已有 1145 次阅读 2024-4-18 22:18 |个人分类:科学 - 艺术 - 社会|系统分类:科研笔记

   对真理的追求要比对真理的占有更为可贵! The search for truth is more precious than its possession.

   我所追求的东西非常简单,我要以我微弱的力量,冒着不讨任何人喜欢的危险, 服务于真理和正义。 What I seek to accomplish is simply to serve with my feeble capacity truth and justice at the risk of pleasing no one.

——爱因斯坦 Albert Einstein



探索的动机 Motive des Forschens, Principles of Research

马克斯·普朗克60岁生日 Zu Max Plancks sechzigstem Geburtstag

爱因斯坦 Albert Einstein


[打听,讨论] 爱因斯坦“探索的动机 Motive des Forschens”(三类科学家)说的对吗?


一、[打听] 爱因斯坦 Motive des Forschens 探索的动机


   “Motive des Forschens.” In Zu Max Plancks sechzigstem Geburtstag. Ansprachen, gehalten am 26. April 1918 in der Deutschen Physikalischen Gesellschaft. Karlsruhe: C. F. Müller, pp. 29–32. English translation: “Principles of Research.” In Einstein 
























Principles of Research

address by Albert Einstein (1918)

(Physical Society, Berlin, for Max Planck's sixtieth birtday)

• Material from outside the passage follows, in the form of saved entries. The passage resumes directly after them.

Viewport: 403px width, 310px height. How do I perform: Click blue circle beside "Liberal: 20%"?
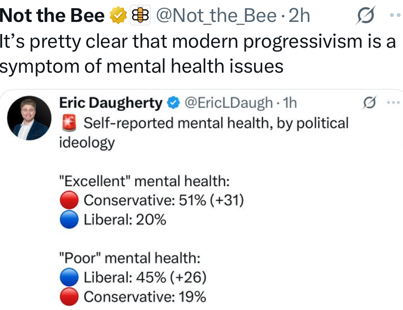pos(69,220)
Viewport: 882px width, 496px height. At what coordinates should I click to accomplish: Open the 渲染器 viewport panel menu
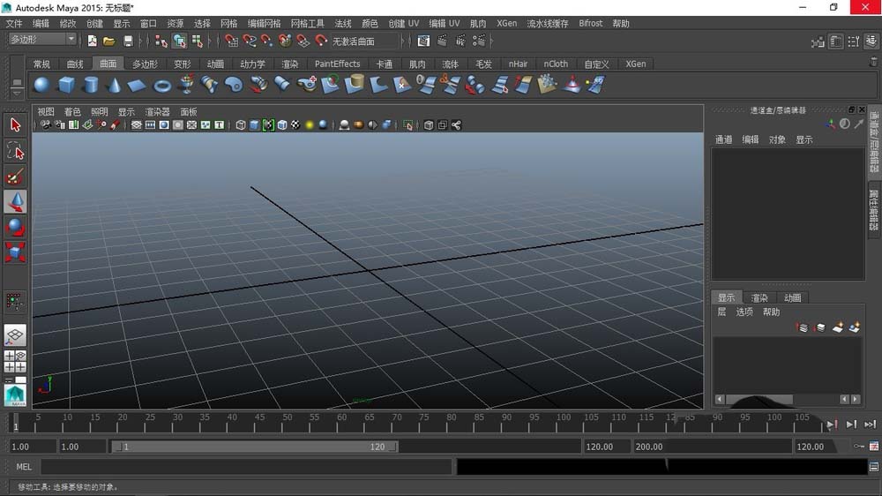click(x=157, y=112)
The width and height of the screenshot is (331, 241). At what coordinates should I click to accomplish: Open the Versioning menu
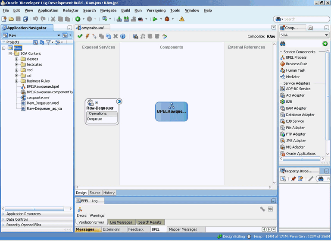[x=156, y=10]
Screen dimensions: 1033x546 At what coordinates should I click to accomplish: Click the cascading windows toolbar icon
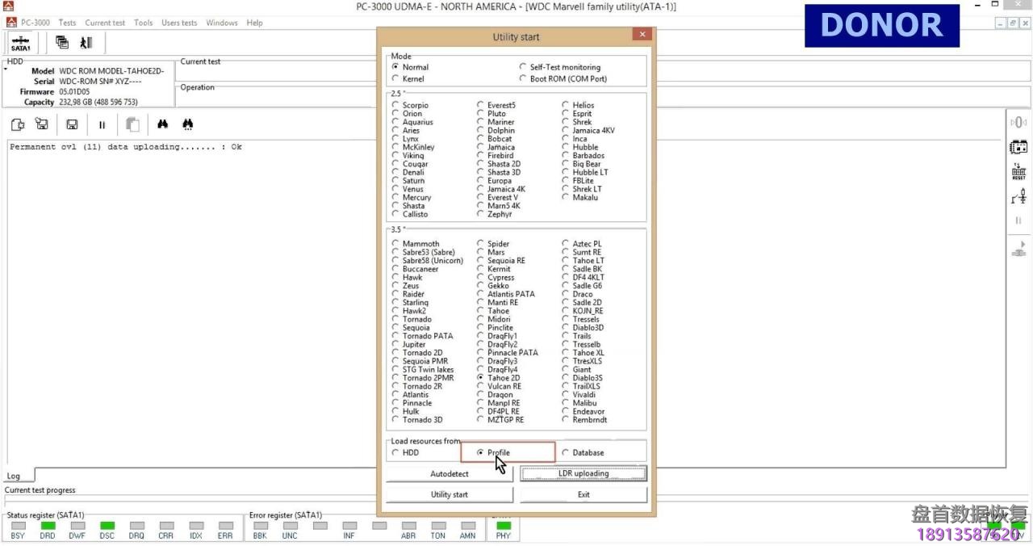tap(62, 43)
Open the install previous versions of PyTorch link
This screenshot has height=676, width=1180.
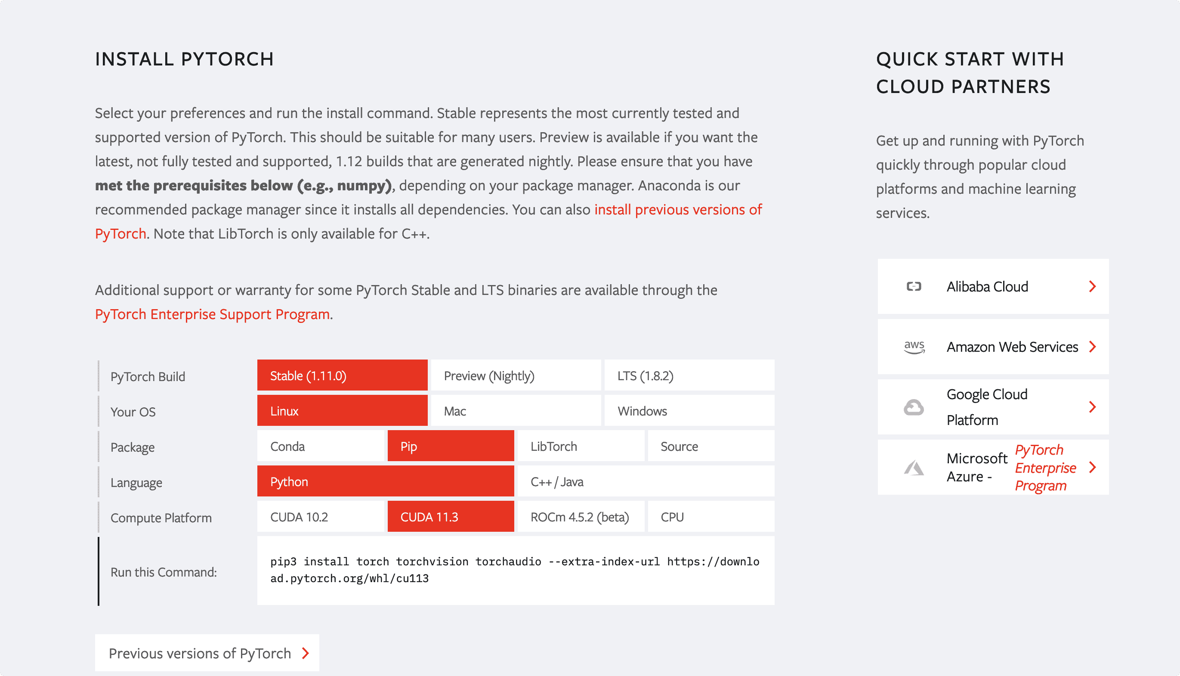tap(428, 221)
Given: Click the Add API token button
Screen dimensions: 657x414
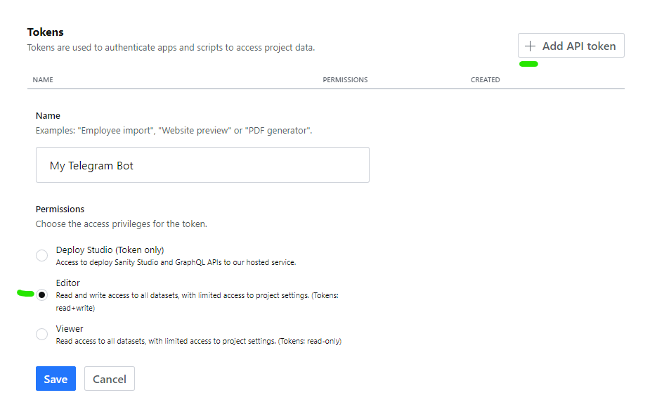Looking at the screenshot, I should pos(571,45).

   IN the temple of science are many mansions, and various indeed are they that dwell therein and the motives that have led them thither. Many take to science out of a joyful sense of superior intellectual power; science is their own special sport to which they look for vivid experience and the satisfaction of ambition; many others are to be found in the temple who have offered the products of their brains on this altar for purely utilitarian purposes. Were an angel of the Lord to come and drive all the people belonging to these two categories out of the temple, the assemblage would be seriously depleted, but there would still be some men, of both present and past times, left inside. Our Planck is one of them, and that is why we love him.

   I am quite aware that we have just now lightheartedly expelled in imagination many excellent men who are largely, perhaps chiefly, responsible for the buildings of the temple of science; and in many cases our angel would find it a pretty ticklish job to decide. But of one thing I feel sure: if the types we have just expelled were the only types there were, the temple would never have come to be, any more than a forest can grow which consists of nothing but creepers. For these people any sphere of human activity will do, if it comes to a point; whether they become engineers, officers, tradesmen, or scientists depends on circumstances. Now let us have another look at those who have found favor with the angel. Most of them are somewhat odd, uncommunicative, solitary fellows, really less like each other, in spite of these common characteristics, than the hosts of the rejected. What has brought them to the temple? That is a difficult question and no single answer will cover it. To begin with, I believe with Schopenhauer that one of the strongest motives that leads men to art and science is escape from everyday life with its painful crudity and hopeless dreariness, from the fetters of one's own ever shifting desires. A finely tempered nature longs to escape from personal life into the world of objective perception and thought; this desire may be compared with the townsman's irresistible longing to escape from his noisy, cramped surroundings into the silence of high mountains, where the eye ranges freely through the still, pure air and fondly traces out the restful contours apparently built for eternity.

   With this negative motive there goes a positive one. Man tries to make for himself in the fashion that suits him best a simplified and intelligible picture of the world; he then tries to some extent to substitute this cosmos of his for the world of experience, and thus to overcome it. This is what the painter, the poet, the speculative philosopher, and the natural scientist do, each in his own fashion. Each makes this cosmos and its construction the pivot of his emotional life, in order to find in this way the peace and security which he cannot find in tbe narrow whirlpool of personal experience.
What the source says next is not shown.